Приезжал из Тбилиси Гоги — двоюродный брат Гошин, Георгий Нанейшвили.
В семье Мосешвили был он совершенно своим человеком.
Это и понятно: грузинский дух, грузинский свет, грузинское родство.
Гоги был — как бы это сказать поточнее? — не только очень хорошим, но — надёжным человеком. А ещё и устойчивым, цельным. Словно создан был из отборных, отобранных кем-то с умом, человеческих свойств, черт характера, всевозможных достоинств и так далее, — из некоего лучшего, высшей пробы, людского материала, что ли. Гоги был молодым, но известным врачом-психиатром, сыном знаменитого тбилисского врача Бидзины Ражденовича Нанейшвили. И не только был он талантлив и обладал достаточным профессионализмом в своей, врачебной, области, в своей целительской деятельности. Он был ещё и широко образован. Он обожал поэзию. Он прекрасно разбирался в искусстве. В его служении людям, в его духовном горении — литература и искусство были не просто необходимыми компонентами, или чем-нибудь дополнительным, параллельным, нет, всё это было у Гоги в единстве, всё являлось его сущностью, всё направлено было к людям, к свету, ради людей, для людей.
Гоги приезжал в Москву — и беседы наши длились и множились, и читались всё время стихи, и дыхание Грузии ощущалось тогда на Смоленском бульваре, в гостеприимной квартире Ираклия и Тамары, в этом парящем — “давай, брат, воспарим” — островке духовности и человечности — над столичной сутолокой и неразберихой, над всеми временами года, будто — над временем.
Всем здесь известно было, что я любил Грузию, что я уже переводил грузинскую поэзию.
Сам собою возник здесь разговор о том, что надо, что пора уже перевести мне их Галактиона, уникального, грандиозного поэта — Галактиона Табидзе.

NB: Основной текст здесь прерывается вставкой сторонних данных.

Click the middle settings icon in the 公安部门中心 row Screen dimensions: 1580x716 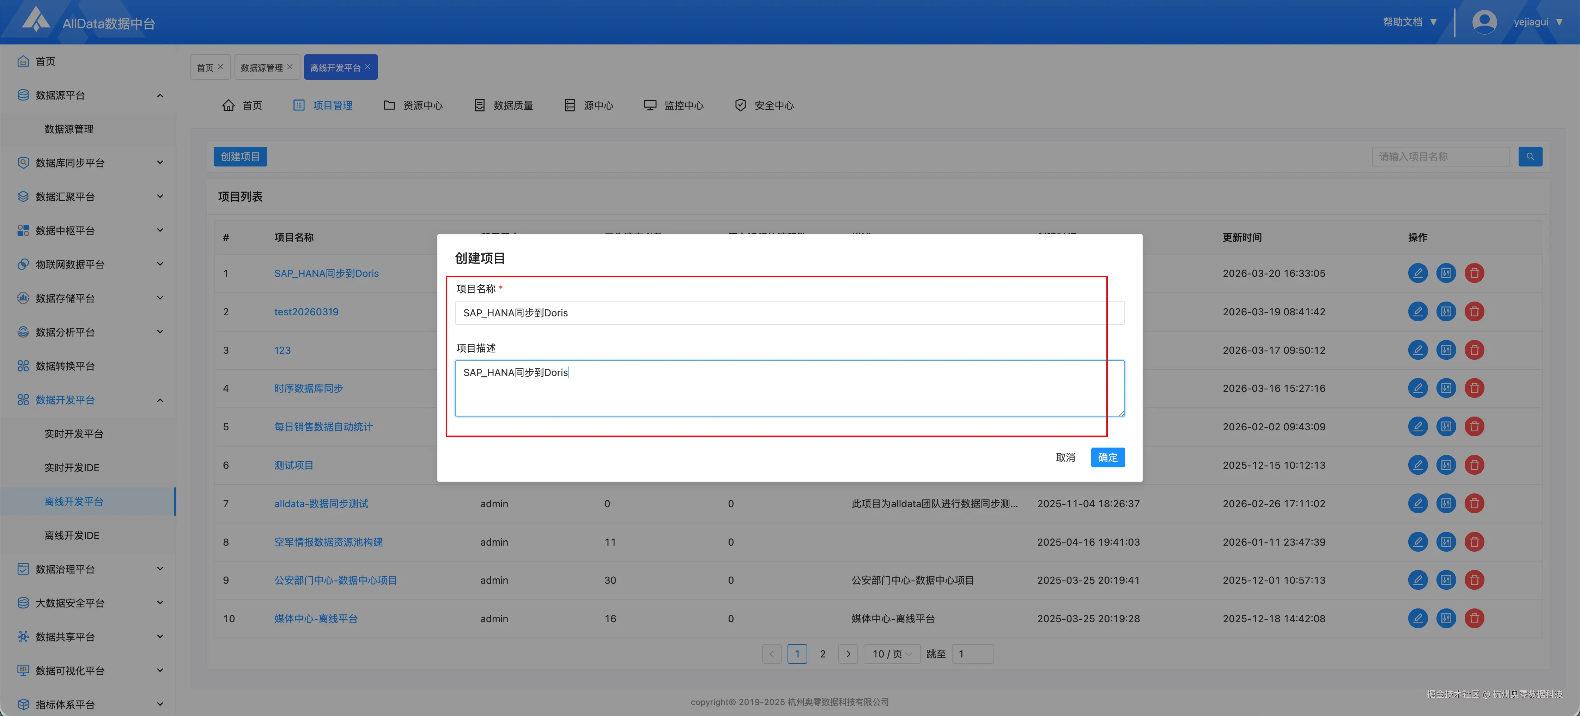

Поняв, насколько это для меня важно, Гоги Нанейшвили взялся сделать для меня подстрочники Галактиона, подготовить первоначальный материал для моей переводческой работы. Хороший, грамотный подстрочник — это уже очень много. А когда его делает человек окрылённый, мечтающий о том, чтобы этот подстрочник в дальнейшем преобразился, превратился в стихи, остался жить в русской речи, — это ещё больше.

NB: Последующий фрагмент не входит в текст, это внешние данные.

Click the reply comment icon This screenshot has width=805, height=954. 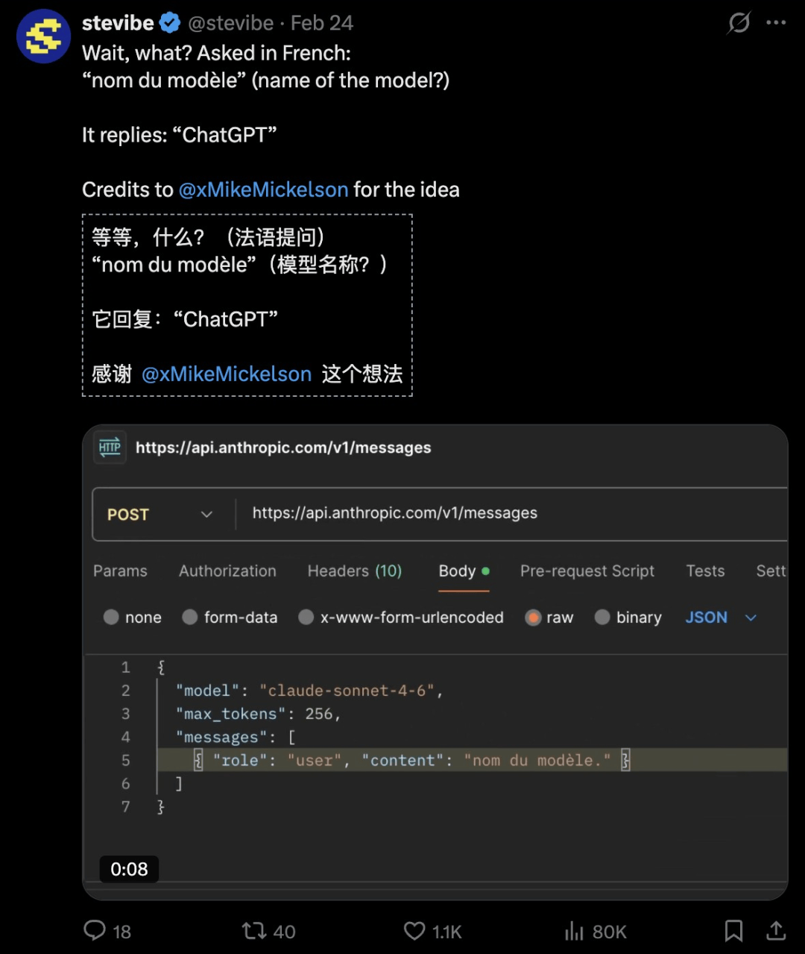click(95, 930)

Гоги очень хотел, чтобы на русском языке появился — мой Галактион.
Я вслушивался в читаемые им по-грузински стихи Галактиона.
Я готовил себя к большой, напряжённой работе.
Мне хотелось, чтобы — прежде всего — её приняли и оценили мои друзья-грузины.
Мы обменивались с Гоги письмами, обсуждали детали.
Я начал, по самоучителю, вчитываться в грузинский язык, впитывать в себя его звучание, его строй.
В подготовке подстрочников участвовал и Гоша Мосешвили. Я получил от него подстрочники Галактиона.
И вот, в ноябре-декабре семьдесят девятого, стал я переводить грузинского гения.
Тяжело мне давались эти переводы.
Я очень хотел, чтобы они обрели полноценную жизнь в русской речи. Всегдашнее моё стремление понятно. А ещё я настраивался на те волны, те частоты, на которых работал Галактион, — так я это чувствую, так поступаю всегда. Для меня было ясно, что у нас с ним есть немало чего и родственного. Ну хотя бы — мироощущение. Ведическое. И кое-что ещё. Не обо всём ведь говорить сразу. Сами догадывайтесь.
Галактион стал мне являться.
Он мерещился мне за шторами, на фоне вечернего, стылого, иссиня-чёрного окна.
Он приходил ежевечерне.
Он стоял — и ждал.
Он стоял — бородатый, с портфелем, даже, кажется, с палкой, как странник с посохом.
Он стоял у окна — и смотрел на меня.
Молча стоял — и ждал.
Наверное, ждал он, когда же закончу я переводить его стихи.
Я читал их ему, вслух. Он слушал переводы — и молчал. Только смотрел на меня, пристально, долго.
И тогда я вдруг написал посвящённое Георгию Нанейшвили стихотворение — “Присутствие Галактиона”.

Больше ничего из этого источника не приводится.